*** Information provided ***

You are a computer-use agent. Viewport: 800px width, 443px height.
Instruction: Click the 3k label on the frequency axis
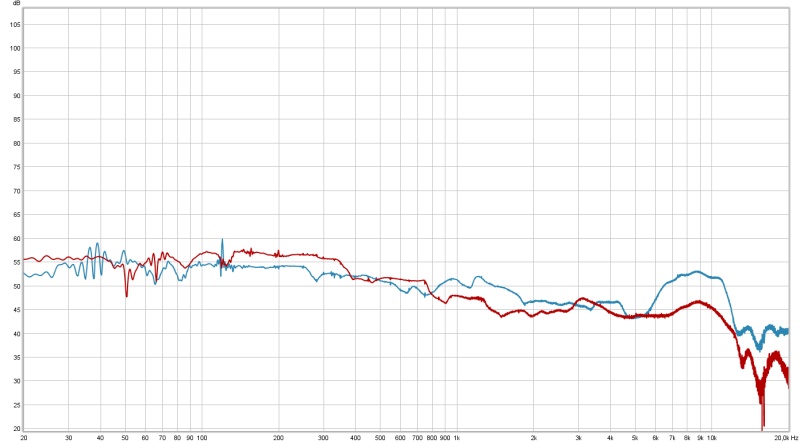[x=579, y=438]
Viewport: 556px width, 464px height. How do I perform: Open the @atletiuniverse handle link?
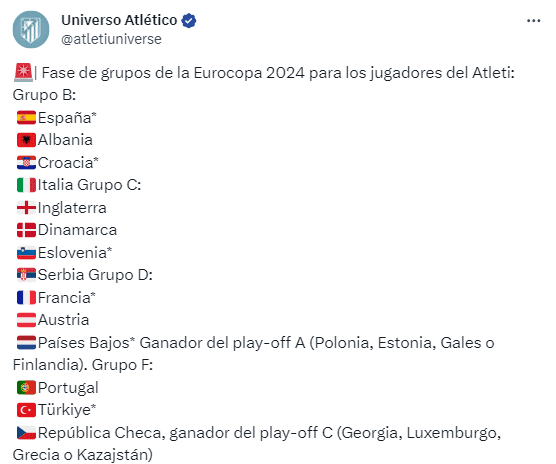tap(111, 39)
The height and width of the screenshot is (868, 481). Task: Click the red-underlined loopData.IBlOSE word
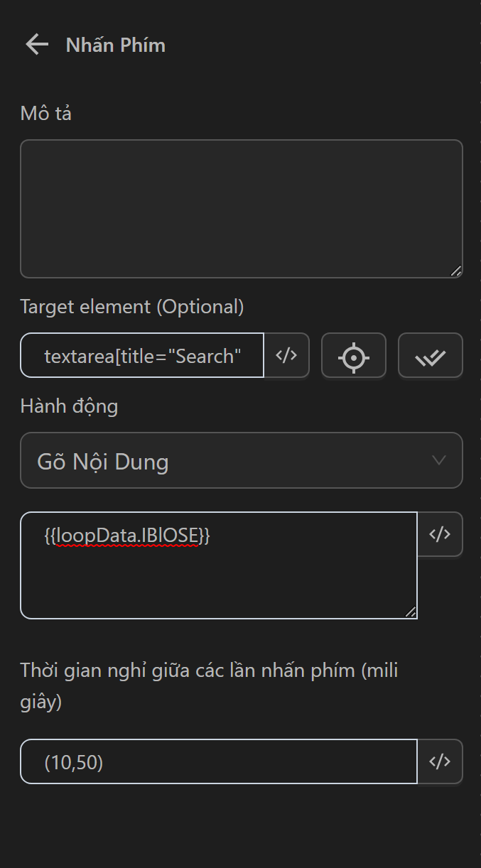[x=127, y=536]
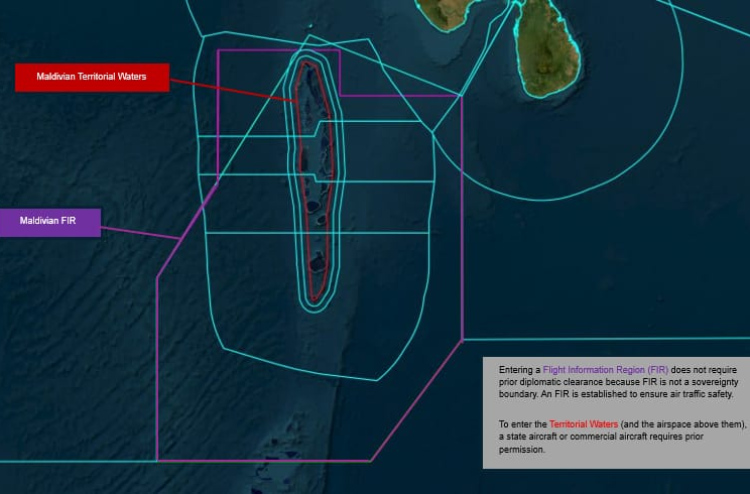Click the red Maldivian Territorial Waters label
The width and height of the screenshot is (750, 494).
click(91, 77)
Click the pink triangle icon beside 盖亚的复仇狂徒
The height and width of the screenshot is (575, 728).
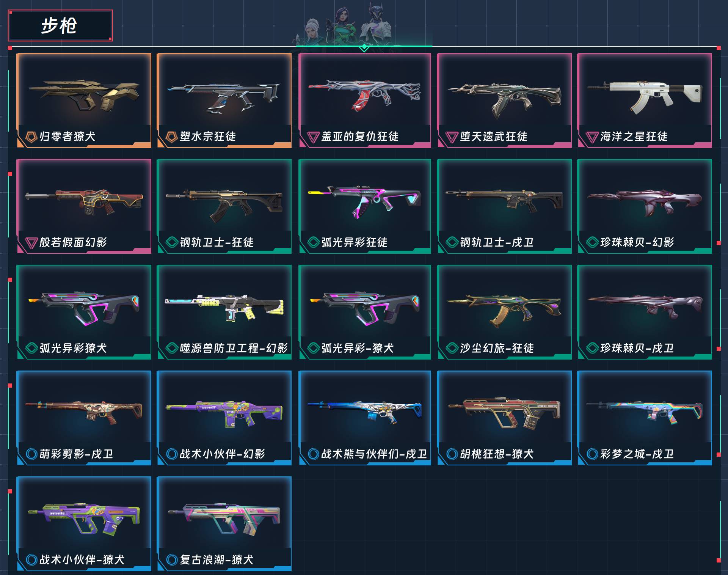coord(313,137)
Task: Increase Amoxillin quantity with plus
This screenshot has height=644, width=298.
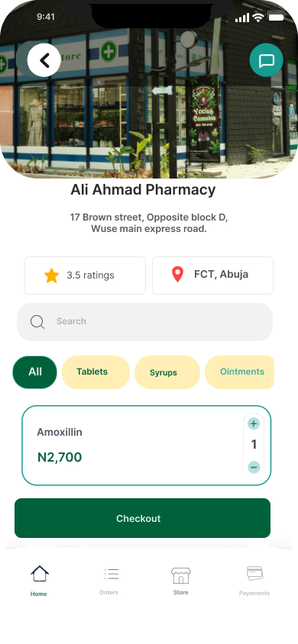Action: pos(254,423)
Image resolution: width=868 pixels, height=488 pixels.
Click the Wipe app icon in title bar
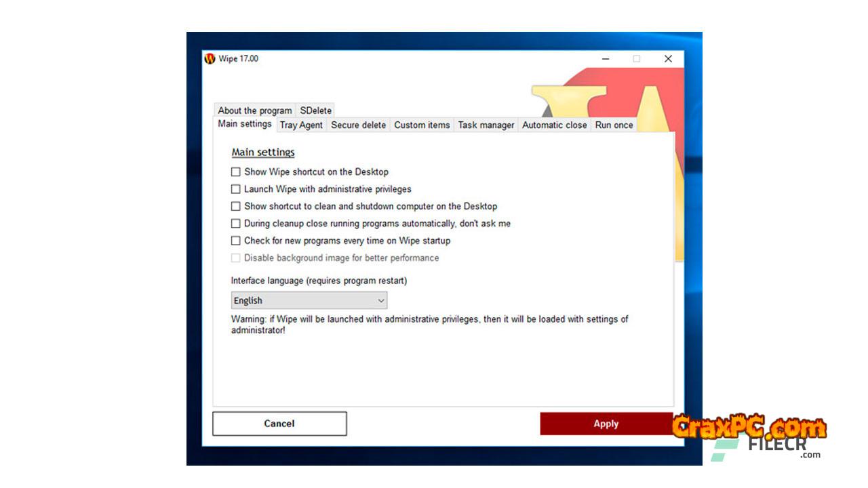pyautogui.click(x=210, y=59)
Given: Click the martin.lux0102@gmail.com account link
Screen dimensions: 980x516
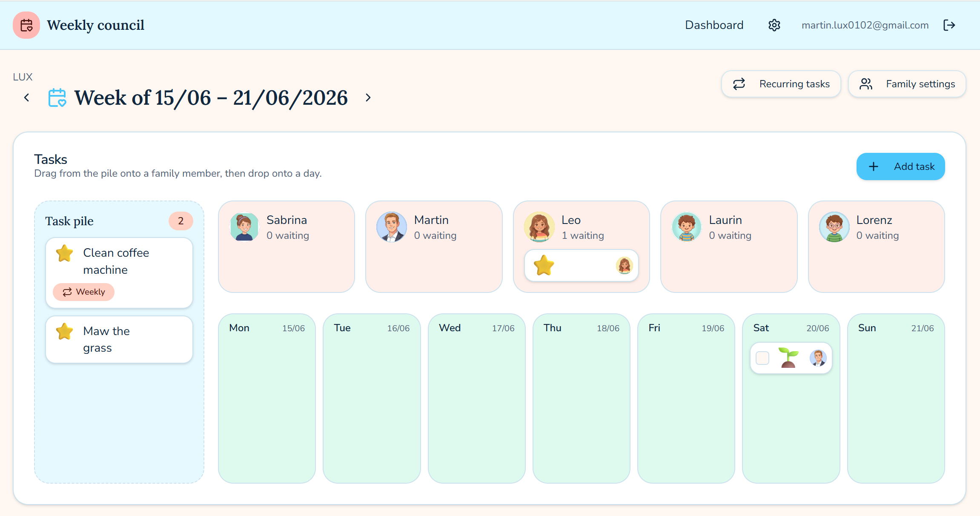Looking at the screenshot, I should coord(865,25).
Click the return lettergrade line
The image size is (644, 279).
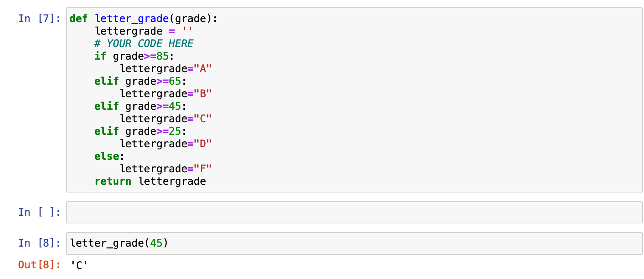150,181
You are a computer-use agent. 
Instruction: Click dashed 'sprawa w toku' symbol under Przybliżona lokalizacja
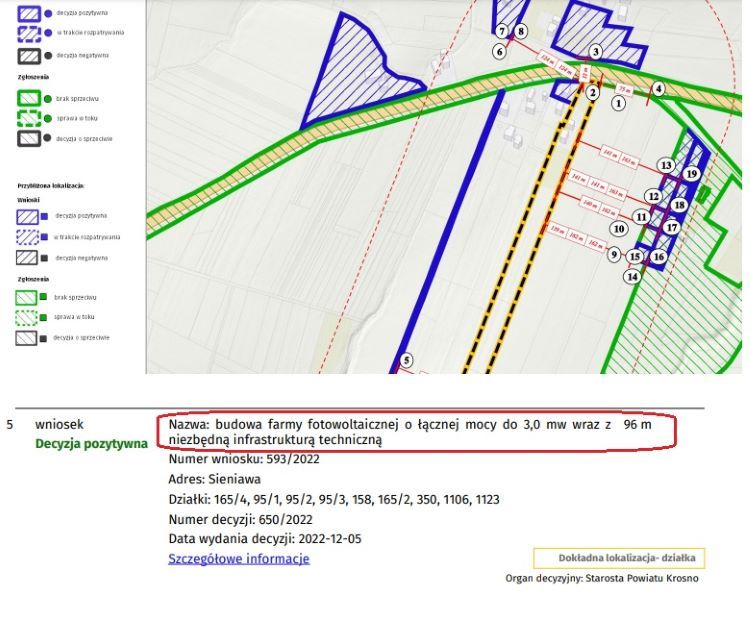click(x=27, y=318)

*** End of Information provided ***
*** Information provided ***

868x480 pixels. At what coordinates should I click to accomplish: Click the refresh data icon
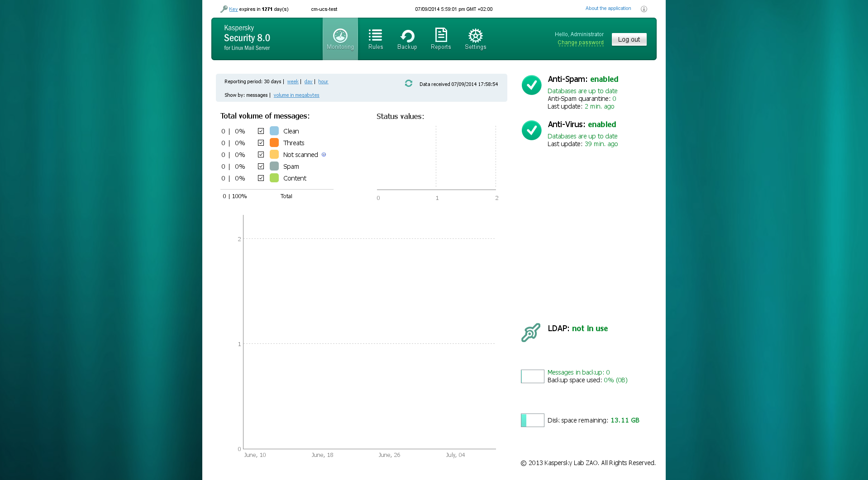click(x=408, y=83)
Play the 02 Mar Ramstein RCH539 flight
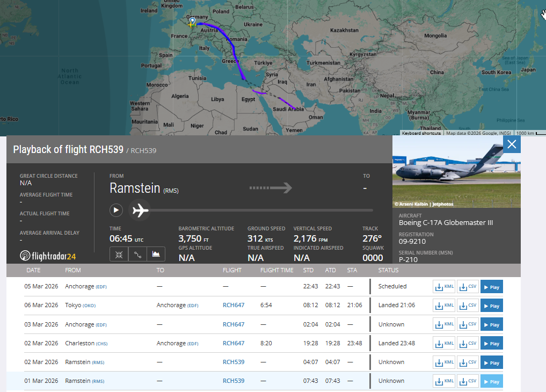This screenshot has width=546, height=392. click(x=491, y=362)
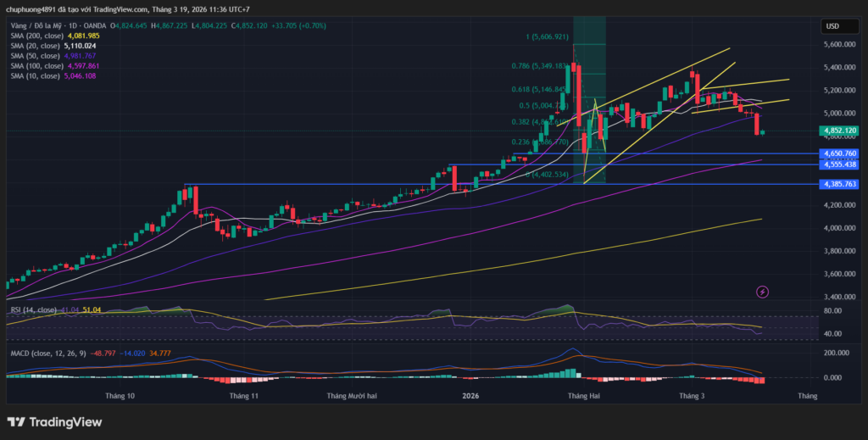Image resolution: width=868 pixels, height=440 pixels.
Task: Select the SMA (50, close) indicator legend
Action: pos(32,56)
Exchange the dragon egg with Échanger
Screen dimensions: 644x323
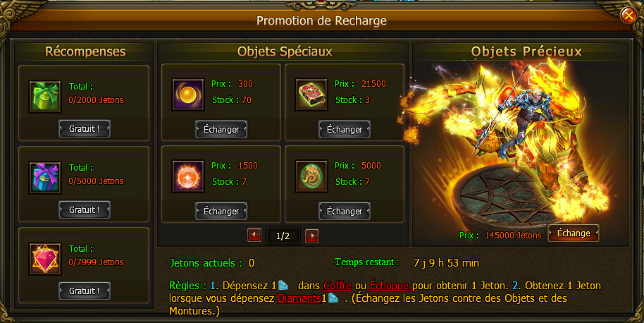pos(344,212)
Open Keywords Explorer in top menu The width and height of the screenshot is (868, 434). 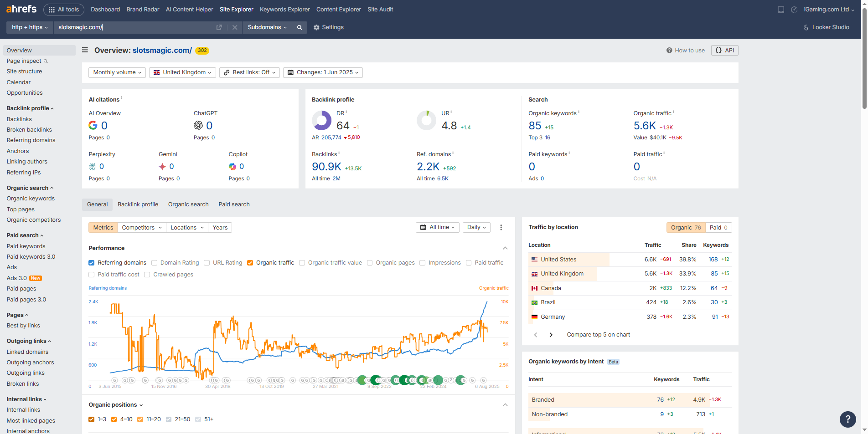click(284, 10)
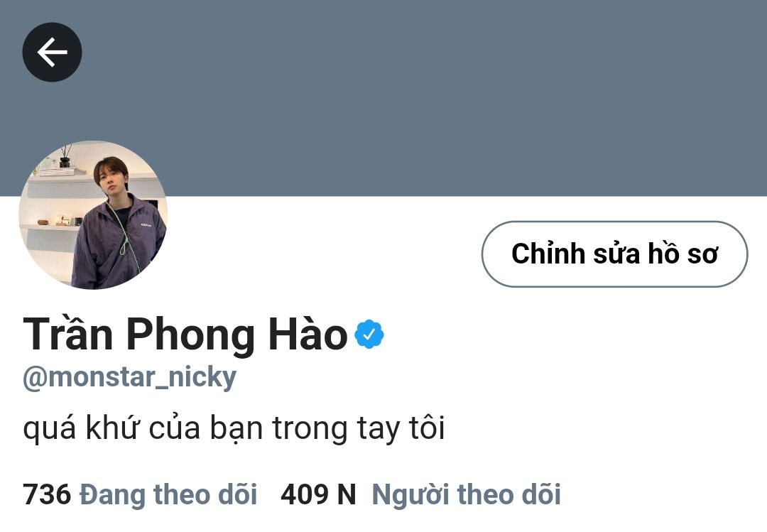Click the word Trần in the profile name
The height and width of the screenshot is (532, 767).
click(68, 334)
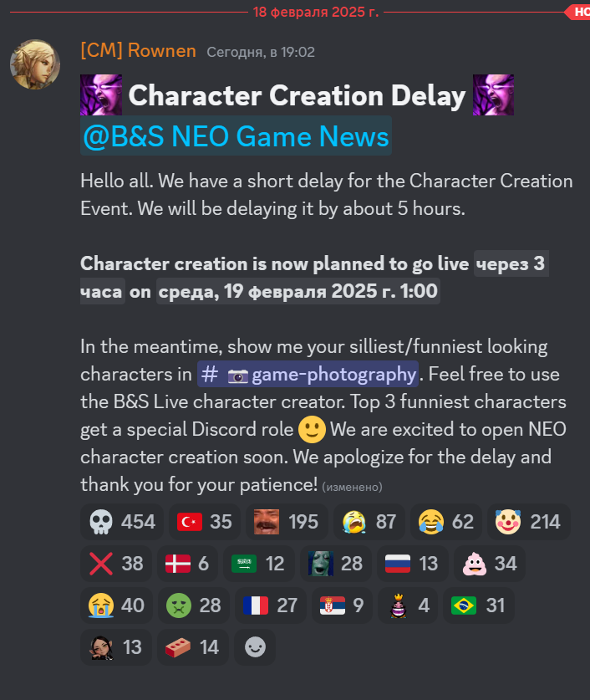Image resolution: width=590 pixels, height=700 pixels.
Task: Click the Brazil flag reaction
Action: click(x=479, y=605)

*** End of Information provided ***

_Try it_
Copy out all lines from the records where the word "computer" appears.

_Final answer_
You are a computer-use agent. Viewport: 800px width, 443px height.
You are a computer-use agent. 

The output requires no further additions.